As a Senior Hardware Support Engineer, you will play a central role in maintaining the reliability of large-scale production hardware infrastructure. You'll lead deep-dive investigations into complex hardware and firmware issues, identifying root causes and implementing corrective actions to minimize downtime and improve system resilience.
Key Responsibilities
- Lead end-to-end analysis of critical hardware failures, tracing issues from initial symptoms to resolution
- Identify recurring failure patterns and drive systemic fixes to improve fleet-wide reliability
- Serve as the primary technical escalation point during high-severity hardware incidents
- Collaborate with hardware vendors to coordinate diagnostics, replacements, firmware updates, and long-term remediation
- Work alongside internal engineering teams to validate hardware fixes and prevent future issues
- Perform pre-deployment validation of server hardware and firmware across diverse platforms
- Apply structured problem-solving frameworks to diagnose and document hardware-related outages
- Support on-site operations during critical events with clear technical guidance and coordination
- Enhance monitoring, failure tracking, and reporting systems to improve hardware observability
- Contribute to strategic initiatives aimed at increasing long-term platform stability
Qualifications
Candidates must have extensive experience with server hardware in production environments, including deep knowledge of core components such as CPUs, memory, storage, power systems, and BMCs. You should have a proven ability to analyze telemetry and log data to diagnose failure modes, and experience applying formal incident management methodologies to resolve issues efficiently.

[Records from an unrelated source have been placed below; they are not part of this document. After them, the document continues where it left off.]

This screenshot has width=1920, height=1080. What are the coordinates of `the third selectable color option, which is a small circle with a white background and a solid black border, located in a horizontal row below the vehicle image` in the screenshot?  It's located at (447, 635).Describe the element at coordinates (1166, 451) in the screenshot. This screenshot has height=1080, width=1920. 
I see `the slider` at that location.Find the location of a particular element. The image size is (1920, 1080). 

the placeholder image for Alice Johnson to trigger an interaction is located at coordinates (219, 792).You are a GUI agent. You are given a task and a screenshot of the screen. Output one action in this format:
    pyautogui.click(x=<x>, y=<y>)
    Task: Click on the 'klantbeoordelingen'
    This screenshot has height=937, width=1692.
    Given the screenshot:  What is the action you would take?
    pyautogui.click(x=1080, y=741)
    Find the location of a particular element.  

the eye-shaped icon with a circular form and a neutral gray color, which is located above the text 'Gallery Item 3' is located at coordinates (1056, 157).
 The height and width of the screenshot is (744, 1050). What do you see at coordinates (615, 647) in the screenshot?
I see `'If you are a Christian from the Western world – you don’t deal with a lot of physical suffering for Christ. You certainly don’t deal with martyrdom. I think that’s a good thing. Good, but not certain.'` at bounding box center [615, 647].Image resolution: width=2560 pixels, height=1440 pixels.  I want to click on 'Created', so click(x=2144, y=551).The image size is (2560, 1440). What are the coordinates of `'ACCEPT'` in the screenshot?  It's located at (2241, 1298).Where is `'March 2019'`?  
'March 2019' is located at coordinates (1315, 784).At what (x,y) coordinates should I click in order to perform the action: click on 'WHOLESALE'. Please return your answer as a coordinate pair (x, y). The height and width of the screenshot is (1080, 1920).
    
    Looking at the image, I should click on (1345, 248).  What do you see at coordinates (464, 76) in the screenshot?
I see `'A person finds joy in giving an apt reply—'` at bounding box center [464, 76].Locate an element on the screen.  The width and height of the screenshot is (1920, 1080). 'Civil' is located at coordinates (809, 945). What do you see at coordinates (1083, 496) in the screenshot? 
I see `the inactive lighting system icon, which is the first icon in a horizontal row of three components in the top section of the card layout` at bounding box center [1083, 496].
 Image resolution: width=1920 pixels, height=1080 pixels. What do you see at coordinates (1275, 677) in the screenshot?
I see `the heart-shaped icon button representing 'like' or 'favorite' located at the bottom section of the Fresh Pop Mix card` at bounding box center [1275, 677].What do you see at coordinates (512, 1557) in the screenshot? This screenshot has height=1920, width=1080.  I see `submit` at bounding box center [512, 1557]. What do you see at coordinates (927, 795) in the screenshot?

Strong communication skills are essential, as the role involves coordinating across engineering, operations, and vendor teams. You must be comfortable managing multiple concurrent investigations under pressure and delivering clear technical documentation.
Preferred Experience
- Work with GPU-intensive systems, AI workloads, or high-performance computing infrastructure
- Experience managing firmware lifecycles and validating large-scale rollouts
- Familiarity with Linux-based environments and infrastructure automation tools
- Track record of improving hardware reliability metrics across large fleets
Work Environment
This role is remote within the United States, with occasional travel required for on-site support during critical hardware events. The position operates in a fast-paced, innovation-driven culture focused on advancing AI and machine learning technologies.
Compensation & Benefits
Base salary ranges from $125,000 to $180,000 annually, with an annual performance-based bonus. Benefits include comprehensive medical, dental, and vision coverage; a 401(k) plan with company contribution; flexible paid time off; paid parental leave; and support for professional development.